• Article:

A pass-through option for IOCapture

goerz · January 10, 2024, 8:03pm

I’ve been using the amazing IOCapture quite extensively, and I was considering abusing for a situation where I want to siphon off (tee, in unix jargon) the stdout data while also allowing it to be printed in the terminal or a notebook as normal.

See Add a `pass_through` option · Issue #19 · JuliaDocs/IOCapture.jl · GitHub

Are there some IO experts with tips for how to go about this? I haven’t started playing around with this, but I’m guessing something in line 108:

buffer_redirect_task = @async write(output, pipe)

I don’t think

buffer_redirect_task = @async (write(output, pipe) && write(default_stdout, pipe)

will work, because pipe can probably only be consumed once, right?

Are there other low-level considerations I should be aware of while trying to implement this?

A requirement would be that the normal stdout should be as undisturbed as possible. For example, running in a Jupyter notebook, it should be printed continuously as a cell runs.

What I ultimately want to do is to have some long-running optimization (on the order of days) that produces significant convergence information output (possibly a couple of hundred MB worth of text).

This calculation is wrapped here:

github.com

JuliaQuantumControl/QuantumControl.jl/blob/e34ce4d70327e7cf6032caf7f05a04984175090b/src/workflows.jl#L143


      
          
          save = FileIO.save
          load = FileIO.load
          JLD2_fmt = FileIO.DataFormat{:JLD2}
          if file isa AbstractString
              atexit_filename = file
          else
              atexit_filename = FileIO.filename(file)
          end
          data = run_or_load(File{JLD2_fmt}(file); save, load, force, verbose) do
              result = optimize(problem; method=method, verbose=verbose, atexit_filename, kwargs...)
              data = Dict{String,Any}("result" => result)
              if !isnothing(_filter)
                  data = _filter(data)
              end
              if !isnothing(metadata)
                  for (k, v) in metadata
                      # This should convert pretty much any key to a string
                      data[String(Symbol(k))] = v
                  end
              end

I’d like to wrap the highlighted line in something that captures the first and the last N bytes of whatever the optimize function prints to stdout/stderr. That data would then be stored in the dumped .jld file alongside the "result". When I run the optimize_or_load function again (where the .jld file with the result already exists), it could not just return the cached result, but also print an abbreviated

<beginning of stdout>
…
<end of stdout>

to have some record of what convergence data was printed during the optimzation. The beginning and end of the output are the most interesting, I don’t want to capture the hundred MB of full output in the .jld.

It seemed like wrapping the highlighted line in IOCapture would work great for this, except that I’d actually like the normal stdout to be undisturbed, hence this question.

• What is needed:
Revise the forum post starting at "I’ve been using" and ending at "consumed once, right?", with "pipe" changed to "stream". Rely only on the forum post above when answering.

• Material:
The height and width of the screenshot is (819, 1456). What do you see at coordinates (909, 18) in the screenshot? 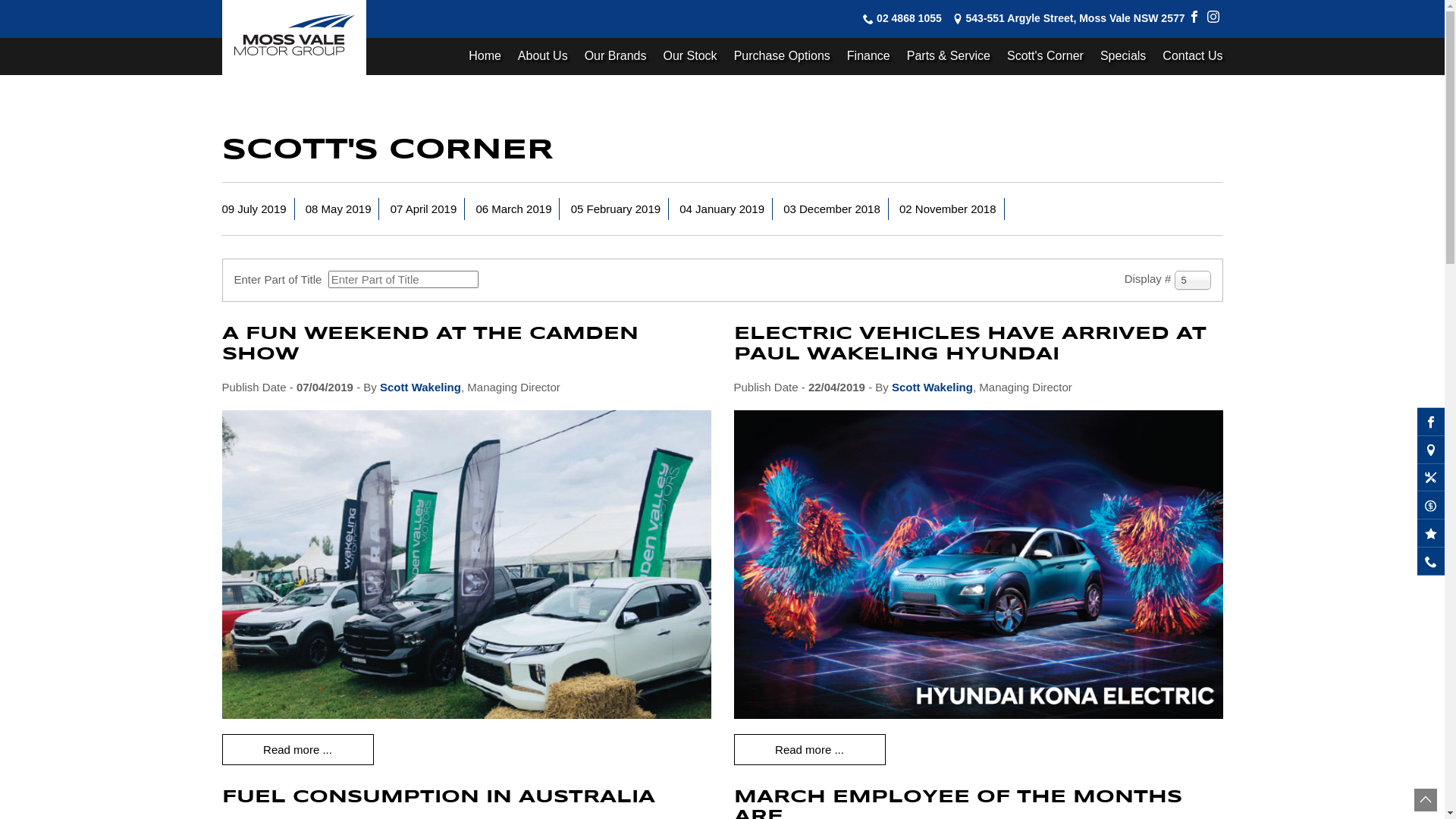
I see `'02 4868 1055'` at bounding box center [909, 18].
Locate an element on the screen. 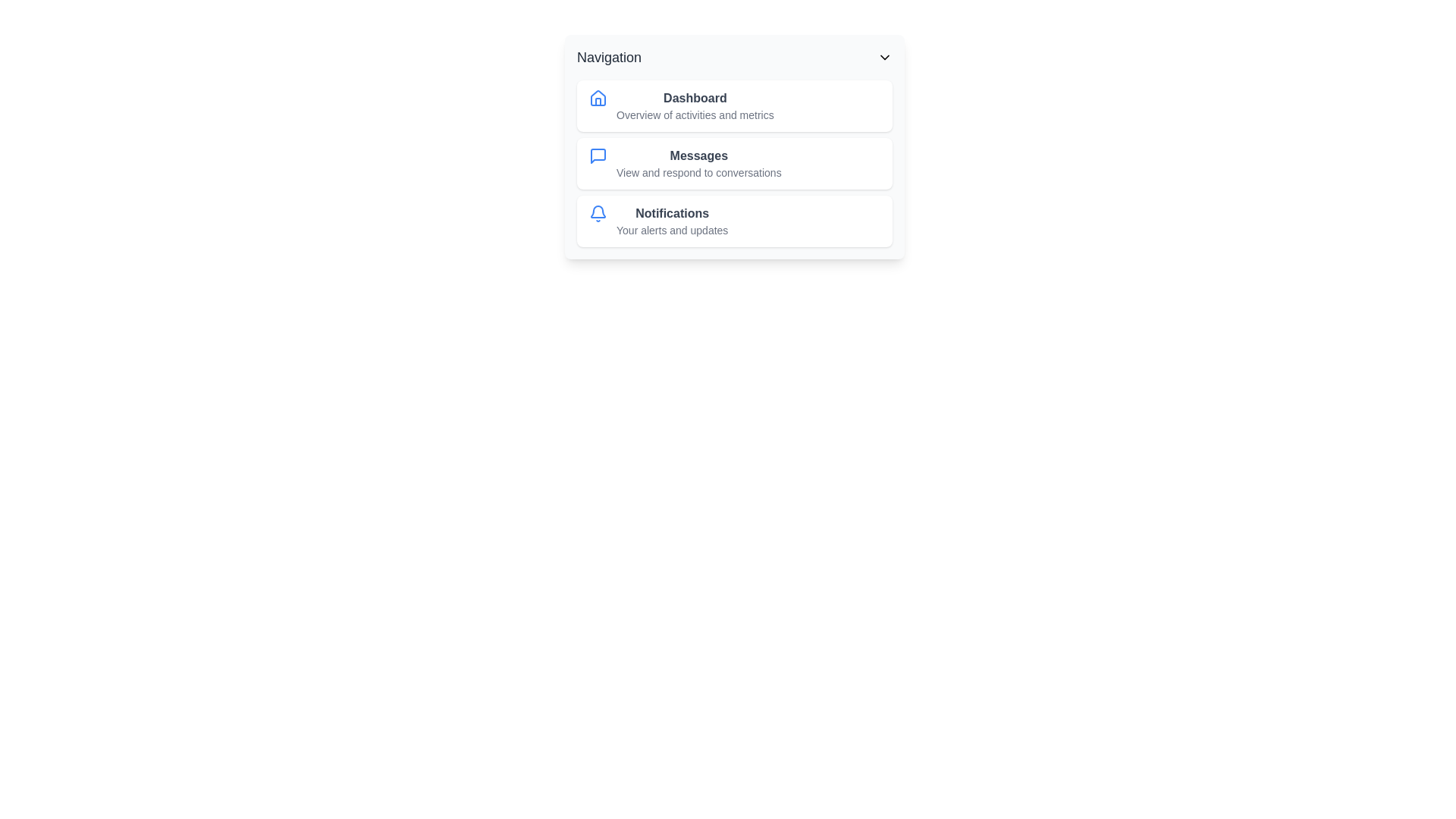 The width and height of the screenshot is (1456, 819). the header section of the navigation list to toggle its visibility is located at coordinates (735, 57).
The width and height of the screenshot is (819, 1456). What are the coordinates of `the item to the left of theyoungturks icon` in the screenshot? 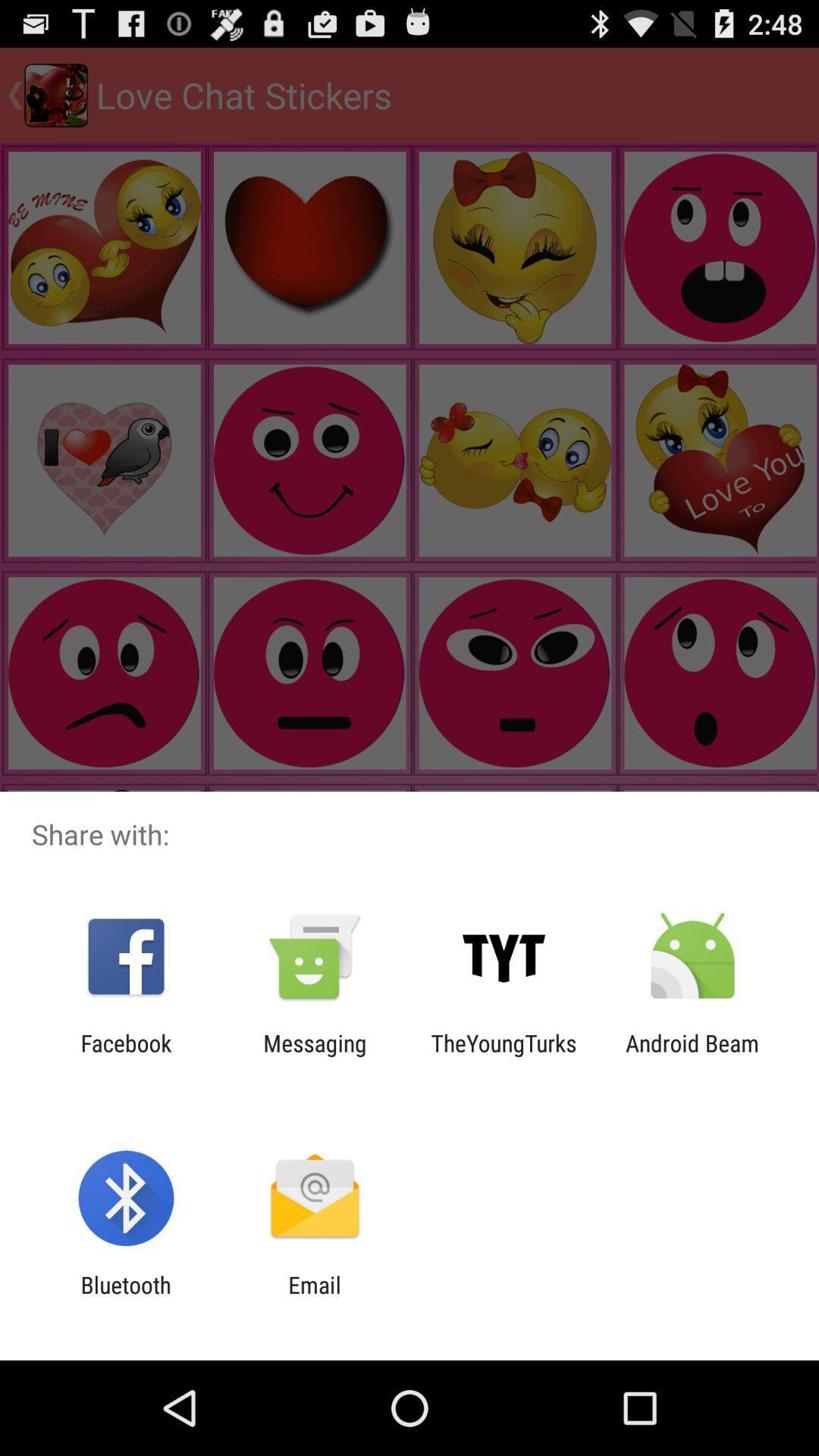 It's located at (314, 1056).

• Solution below:
I’ve been using the amazing IOCapture quite extensively, and I was considering abusing for a situation where I want to siphon off (tee, in unix jargon) the stdout data while also allowing it to be printed in the terminal or a notebook as normal.

See Add a `pass_through` option · Issue #19 · JuliaDocs/IOCapture.jl · GitHub

Are there some IO experts with tips for how to go about this? I haven’t started playing around with this, but I’m guessing something in line 108:

buffer_redirect_task = @async write(output, stream)

I don’t think

buffer_redirect_task = @async (write(output, stream) && write(default_stdout, stream)

will work, because stream can probably only be consumed once, right?